[Start of DATASET]

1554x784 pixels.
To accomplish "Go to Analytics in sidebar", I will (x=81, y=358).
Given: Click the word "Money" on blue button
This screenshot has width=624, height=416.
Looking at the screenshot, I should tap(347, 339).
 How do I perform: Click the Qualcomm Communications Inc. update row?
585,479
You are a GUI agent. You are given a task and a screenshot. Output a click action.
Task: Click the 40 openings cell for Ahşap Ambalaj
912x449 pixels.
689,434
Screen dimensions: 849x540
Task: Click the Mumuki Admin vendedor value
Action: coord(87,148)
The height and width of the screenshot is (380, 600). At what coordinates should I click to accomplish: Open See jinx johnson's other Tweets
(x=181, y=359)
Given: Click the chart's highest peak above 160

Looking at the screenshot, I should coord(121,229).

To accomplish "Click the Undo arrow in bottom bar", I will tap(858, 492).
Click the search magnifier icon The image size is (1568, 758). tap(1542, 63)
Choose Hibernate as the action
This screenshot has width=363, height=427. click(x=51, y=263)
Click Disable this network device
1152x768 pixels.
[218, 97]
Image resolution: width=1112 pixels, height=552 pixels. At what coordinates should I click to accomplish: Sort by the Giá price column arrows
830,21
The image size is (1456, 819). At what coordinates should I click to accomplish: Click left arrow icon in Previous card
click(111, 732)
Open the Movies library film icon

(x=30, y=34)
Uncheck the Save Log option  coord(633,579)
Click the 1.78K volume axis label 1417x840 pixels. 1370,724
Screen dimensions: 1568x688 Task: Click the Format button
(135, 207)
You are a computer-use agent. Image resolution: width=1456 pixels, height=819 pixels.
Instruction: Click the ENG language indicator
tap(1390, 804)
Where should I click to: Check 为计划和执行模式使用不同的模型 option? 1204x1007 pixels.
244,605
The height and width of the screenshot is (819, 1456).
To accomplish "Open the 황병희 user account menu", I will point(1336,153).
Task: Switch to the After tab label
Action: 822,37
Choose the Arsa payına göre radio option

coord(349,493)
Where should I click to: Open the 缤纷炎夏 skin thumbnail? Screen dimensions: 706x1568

[End of DATASET]

▸ **EXERCISE DESCRIPTION**: Rewrite the data starting at the line containing "The height and width of the screenshot is (380, 600)." and ending at the line containing "will tap(858, 492).", with "Undo" changed to "Redo" and nothing else altered.

▸ **OUTPUT OF THE TASK**:
The height and width of the screenshot is (380, 600). At what coordinates should I click to accomplish: Open See jinx johnson's other Tweets
(x=181, y=359)
Given: Click the chart's highest peak above 160

Looking at the screenshot, I should coord(121,229).

To accomplish "Click the Redo arrow in bottom bar", I will tap(858, 492).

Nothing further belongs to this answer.